Triumphant Trump Returns to Justice Department, Denounces ‘Corrupt Group of Hacks and Radicals’ Who Charged Him in Criminal Cases

The 47th president uses a coarse epithet to lambast Special Counsel Jack Smith’s prosecution of him.

Photo by Andrew Harnik/Getty Images
President Trump walks with Attorney General Bondi during a visit to the Justice Department March 14, 2025 at Washington, DC. Photo by Andrew Harnik/Getty Images

President Trump’s triumphant speech on Friday afternoon at the Great Hall of the Department of Justice is a reversal drenched with enough irony and drama to make William Shakespeare proud. 

Mr. Trump appeared to suggest that criticism of courts could be unlawful, declaring, “It has to stop, it has to be illegal, influencing judges.” The 47th president also called the cases against him “bulls—” and reasoned that criticism of Judge Aileen Cannon, who handed him a major victory in the Mar-a-Lago case, “only made her angry.” He called her “brilliant,” and “the absolute model of what a judge should be.”

The president, who was charged in four separate criminal cases, two of which came from justice department prosecutors, reckoned, “We must be honest about the lies and abuses that have occurred within these walls. Unfortunately, in recent years, a corrupt group of hacks and radicals within the ranks of the American government obliterated that trust and goodwill built up over generations.”

Mr. Trump ventured: “Our predecessors turned this Department of Justice into the Department of Injustice,” adding that as “the chief law enforcement officer in our country, I will insist upon and demand full and complete accountability for the wrongs and abuses that have occurred.” The headquarters of the DOJ is named after President Kennedy’s attorney general, his brother Robert F. Kennedy, the father of Mr. Trump’s health and human services secretary.

Just months ago, Mr. Trump faced two criminal prosecutions — for election interference and retention of classified documents — led by Special Counsel Jack Smith, the handpicked prosecutor of Attorney General Garland. When Mr. Trump served as the 45th president, he was dogged by another DOJ investigation undertaken by Special Counsel Robert Mueller. 

Mr. Trump’s victory over Vice President Harris in November, though, effectively ended Mr. Smith’s push to convict him. The DOJ’s Office of Legal Counsel determined that there is a “categorical” prohibition on prosecuting a sitting president. That bound Mr. Smith to move for the dismissal of his cases, though the prosecutor maintained in his final report that “but for” Mr. Trump’s re-election convictions were in the cards. 
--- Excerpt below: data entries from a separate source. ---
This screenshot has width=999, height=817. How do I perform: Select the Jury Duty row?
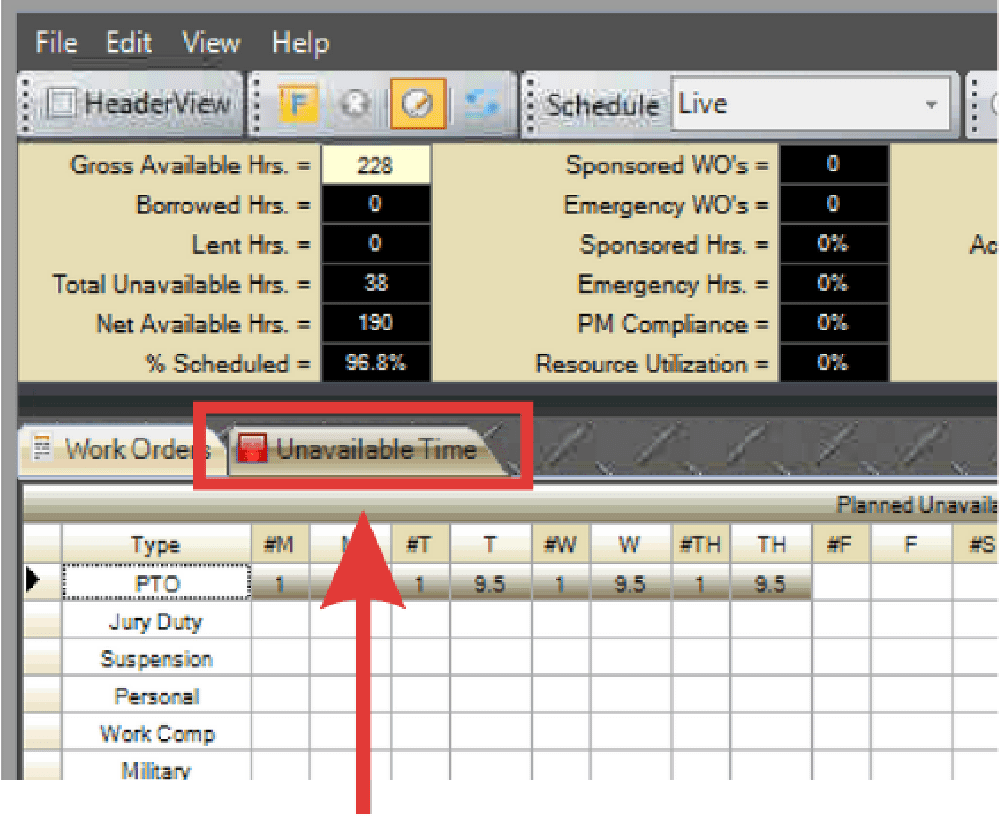155,622
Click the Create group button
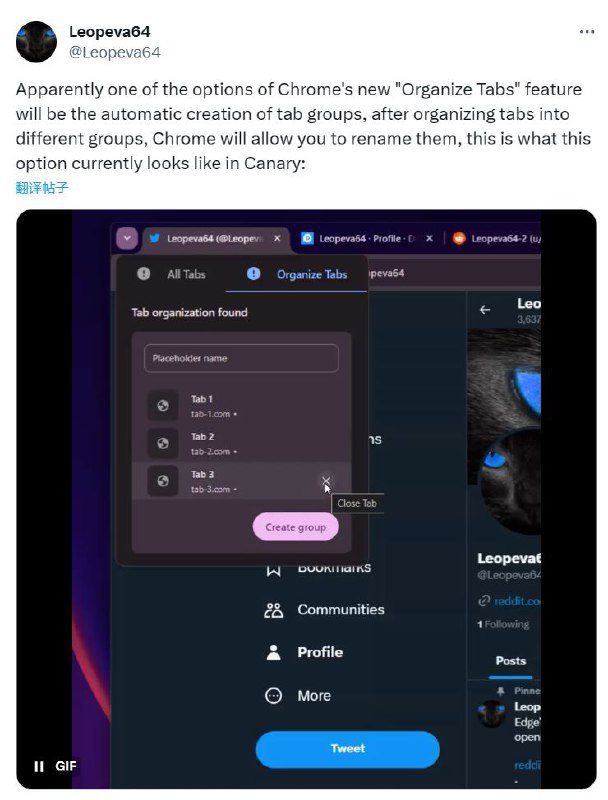 coord(295,527)
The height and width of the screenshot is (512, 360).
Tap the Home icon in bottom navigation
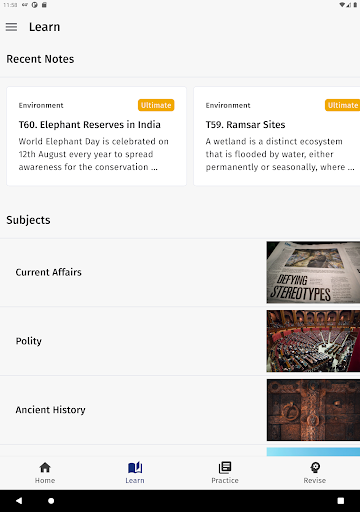coord(45,468)
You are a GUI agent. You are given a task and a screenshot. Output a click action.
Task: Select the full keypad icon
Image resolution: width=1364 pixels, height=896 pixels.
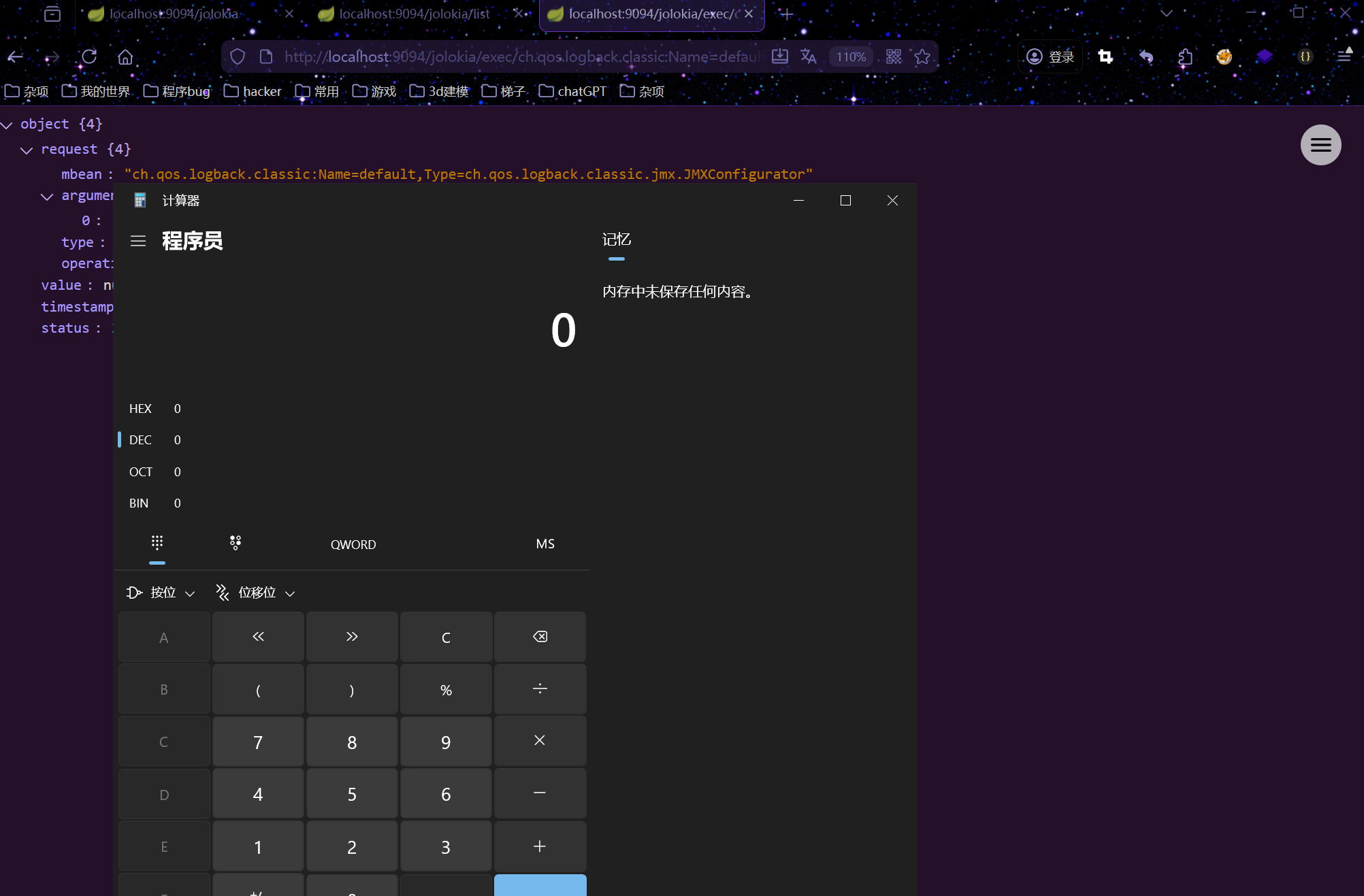[157, 543]
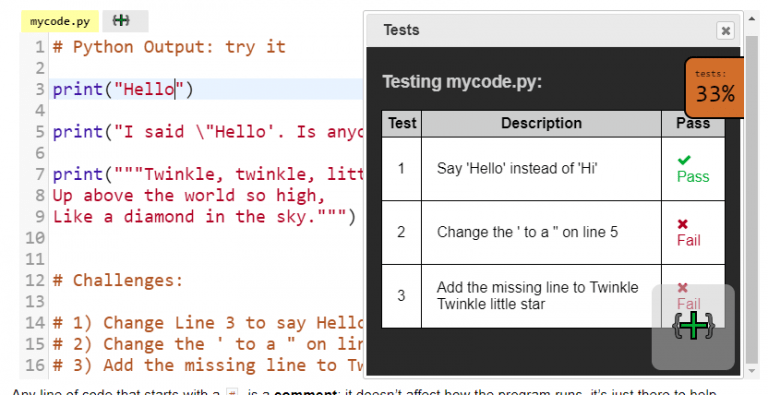
Task: Click the red Fail cross for test 2
Action: click(682, 224)
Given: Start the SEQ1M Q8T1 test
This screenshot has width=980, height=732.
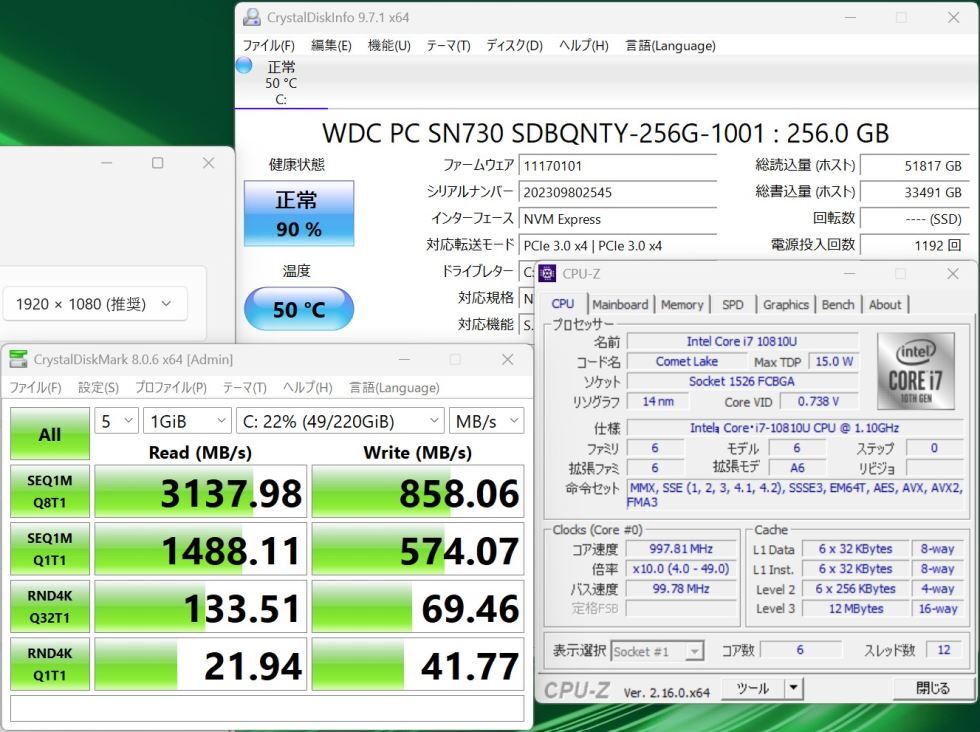Looking at the screenshot, I should point(49,491).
Even before Mr. Trump secured the protection afforded to sitting presidents, he secured important victories in respect of presidential immunity — that came from the Supreme Court — and when Judge Cannon determined that Mr. Smith was unlawfully appointed. She also blocked the release of Mr. Smith’s final report on his prosecution of Mr. Trump for storing classified documents.

Now Mr. Trump has, in Attorney General Bondi, a high official who declared that her aim is to “make him proud” and that, “We all work for the greatest president in the history of our country.” She has convened a “Weaponization Working Group” to investigate, among other subjects, Mr. Smith’s pursuit of Mr. Trump. Gone are prosecutors who worked on Mr. Smith’s team as well as many of those who labored over the more than 1,000 cases relating to January 6.

The president spoke to the Department of Justice weeks after the decision to drop criminal bribery charges against Mayor Adams precipitated a crisis both at Main Justice and the Southern District of New York. The acting United States attorney for that office resigned rather than move for dismissal. Some eight other senior prosecutors followed suit, including the lead lawyer on the case.

The command to abandon the prosecution of Mr. Adams came from the principal deputy attorney general, Emil Bove — then acting deputy attorney general — who has also represented Mr. Trump in his criminal cases. That experience is shared by the deputy attorney general, Todd Blanche, as well as Mr. Trump’s nominee for solicitor general, John Sauer.

It’s been a decade since a sitting president visited the DOJ, when President Obama attended a retirement ceremony for his attorney general, Eric Holder, whom the House found to be in contempt of Congress, the first Cabinet officer to suffer that ignominity. Mr. Garland was also so held.